::: ENTRIES SUPPLIED :::

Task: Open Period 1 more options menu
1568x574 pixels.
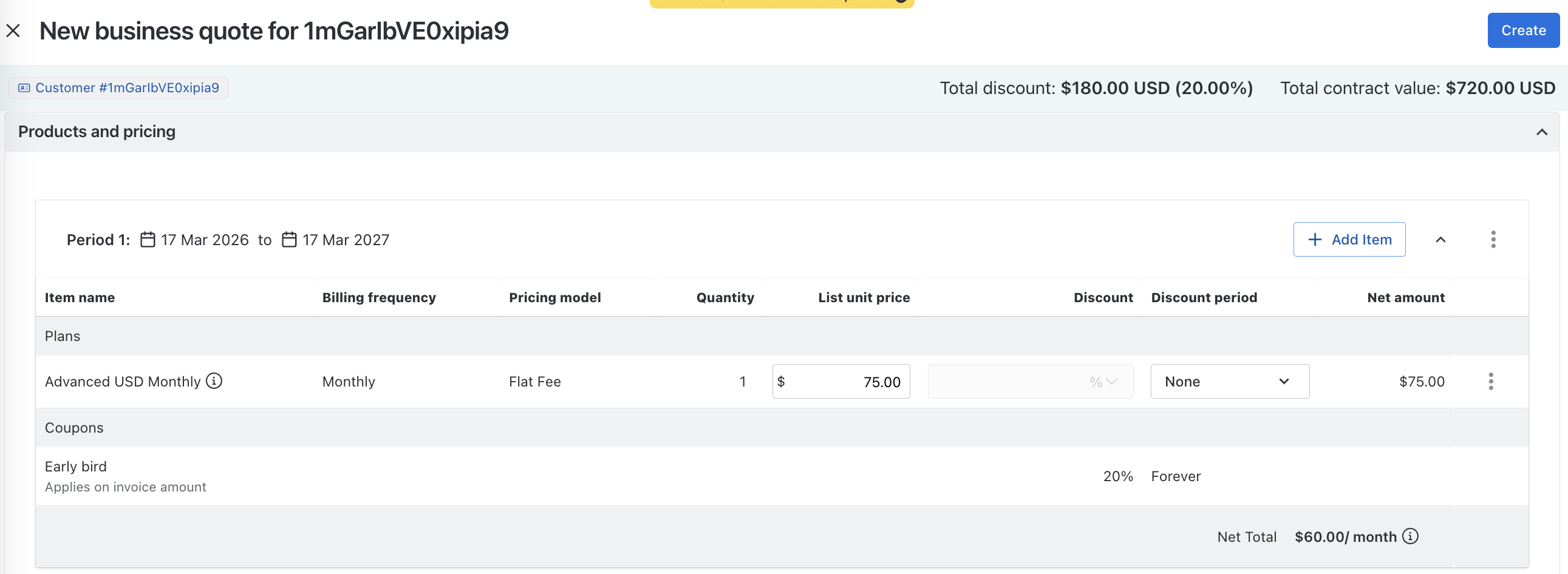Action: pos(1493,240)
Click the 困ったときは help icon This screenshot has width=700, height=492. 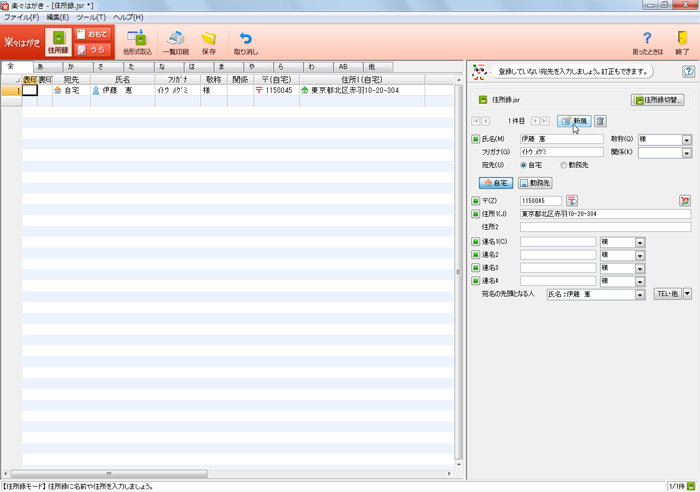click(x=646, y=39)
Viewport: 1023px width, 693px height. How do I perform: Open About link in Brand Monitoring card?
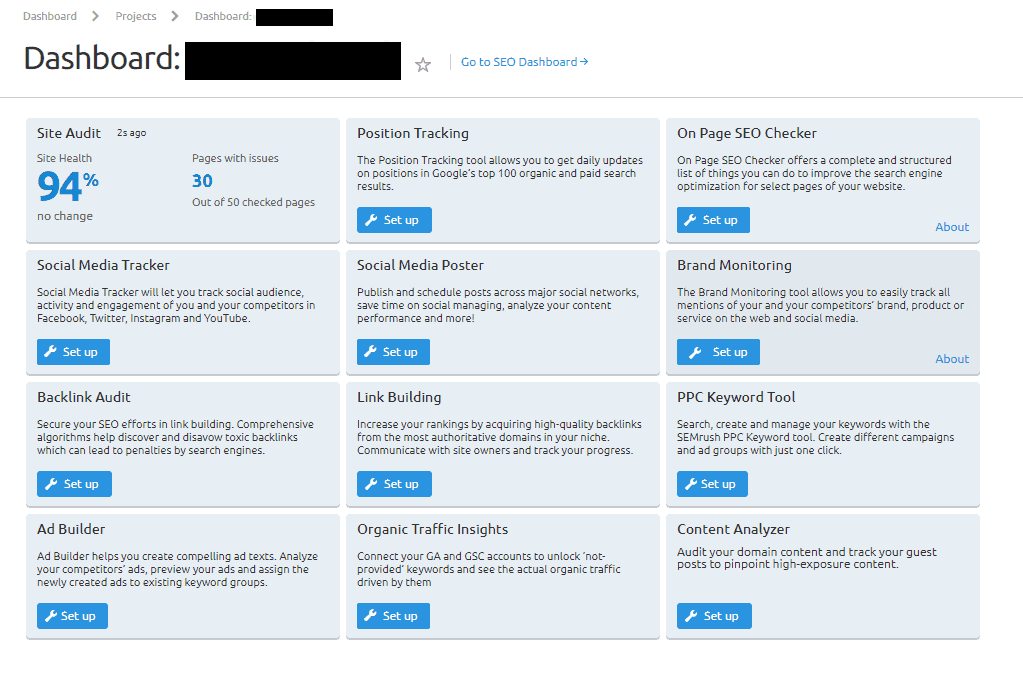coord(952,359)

:::

■ HOW TO COMPLETE THIS TASK ■
Leaving out every picture, copy exactly the lines from the one that contains "Viewport: 1023px width, 693px" through the end of the entries above.

■ ANSWER AREA ■
Viewport: 1023px width, 693px height. How do I perform: Open About link in Brand Monitoring card?
coord(952,359)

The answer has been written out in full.